Afterword: Indigenous and Black Confraternities in Colonial Latin America (Nicole von Germeten)


Reviews and Features

"This stimulating edited volume takes a timely and novel approach to the study of confraternities by analyzing sodalities composed of predominantly Indigenous, Africanorigin, and African-descended populations in the same publication"
-- Longue Duree, Hispanic American Historical Review, 103:2

Javiera Jaque Hidalgo, Miguel Valerio (eds)

Indigenous and Black Confraternities in Colonial Latin America

Negotiating Status through Religious Practices

Employing a transregional and interdisciplinary approach, this volume explores indigenous and black confraternities –or lay Catholic brotherhoods– founded in colonial Spanish America and Brazil between the sixteenth and eighteenth century. It presents a varied group of cases of religious confraternities founded by subaltern subjects, both in rural and urban spaces of colonial Latin America, to understand the dynamics and relations between the peripheral and central areas of colonial society, underlying the ways in which colonialized subjects navigated the colonial domain with forms of social organization and cultural and religious practices. The book analyzes indigenous and black confraternal cultural practices as forms of negotiation and resistance shaped by local devotional identities that also transgressed imperial religious and racial hierarchies. The analysis of these practices explores the intersections between ethnic identity and ritual devotion, as well as how the establishment of black and indigenous religious confraternities carried the potential to subvert colonial discourse.

Javiera Jaque Hidalgo

Javiera Jaque Hidalgo is an assistant professor of Spanish in the Department of Modern and Classical Languages and Literatures in Virginia Tech. Her topic of research is the literature and culture of Colonial Latin America with a focus on Jesuit missions in Chile. More recently her research focus is on indigenous migration to urban spaces.
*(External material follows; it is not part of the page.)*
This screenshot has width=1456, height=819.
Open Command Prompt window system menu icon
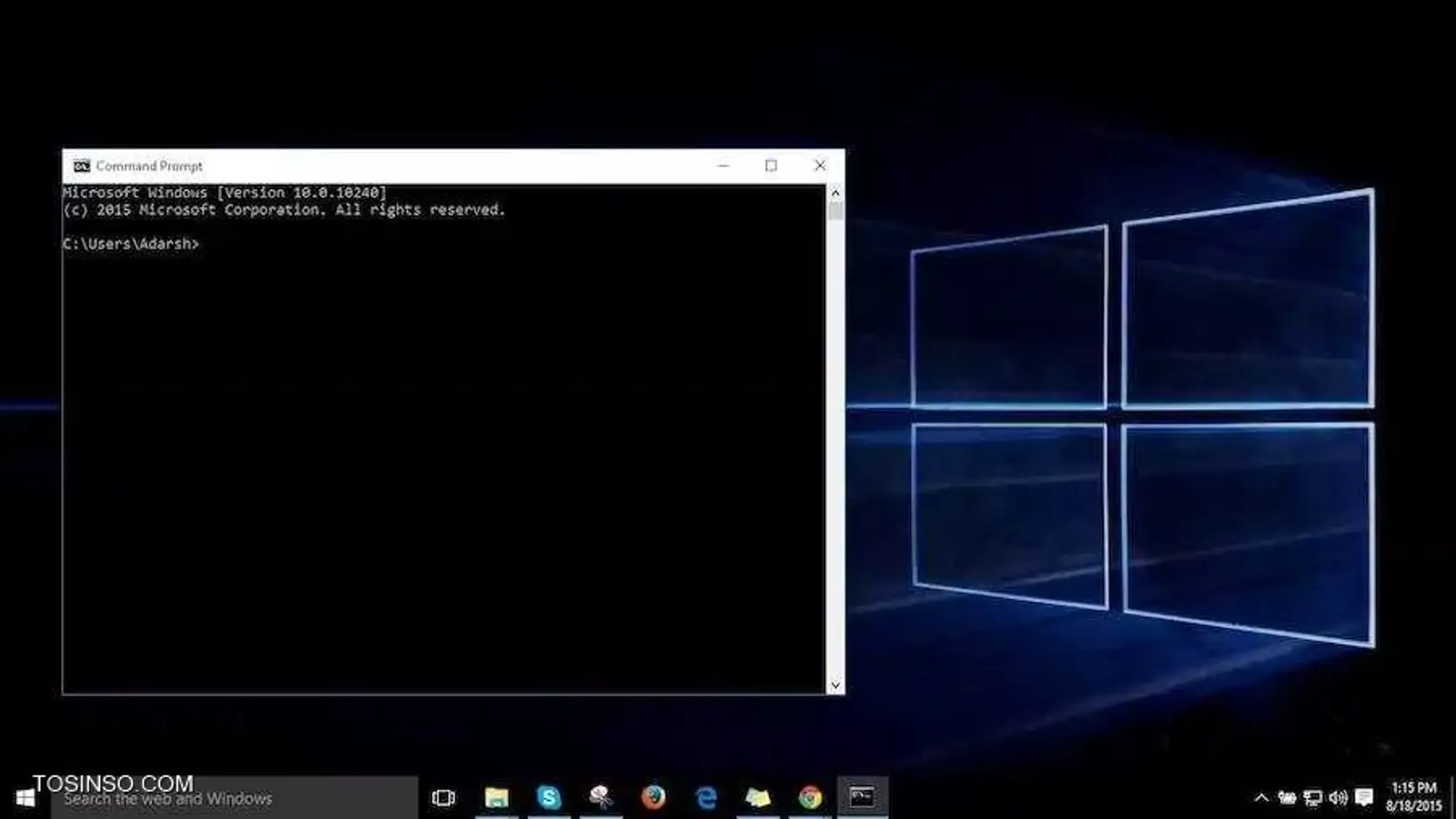(82, 166)
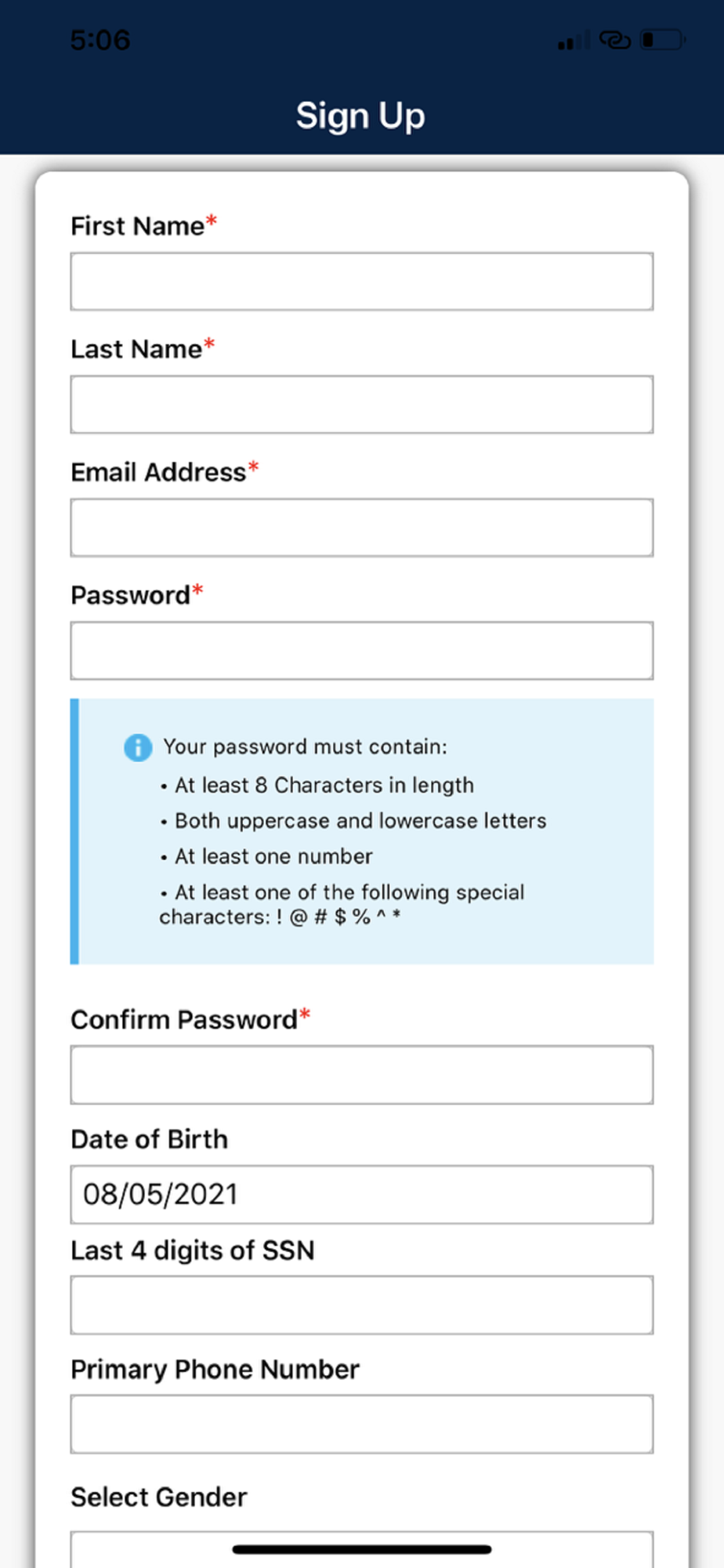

She has published her research in A Contracorriente, Una revista de estudios latinoamericanos, Rocky Mountain Review, Revista Chilena de Literatura, and Revista Provinciana. Revista de literatura y pensamiento. She is currently working in her first monograph entitled Misiones Jesuitas en la Frontera de Arauco: Resistencia Mapuche, Negociación y Movilidad Cultural en la Periferia Colonial (1593-1641) , in which she analyzes the frontier dynamics among Mapuche people and Jesuit missionaries in the seventeenth century.

Miguel Valerio

Miguel A. Valerio is assistant professor of Spanish at Washington University in St. Louis. His research focuses on the African diaspora in the literatures and cultures of the early modern Iberian world, particularly Afro-confraternities’ festive practices. His work has appeared in Afro-Hispanic Review, Confraternitas, Slavery and Abolotion, Colonial Latin American Review and the Journal of Festive Studies. His book, Sovereign Joy: Afro-Mexican Kings and Queens, 1539-1640, which studies Afro-Mexican confraternities’ festive practices, will be published with Cambridge University Press in 2022.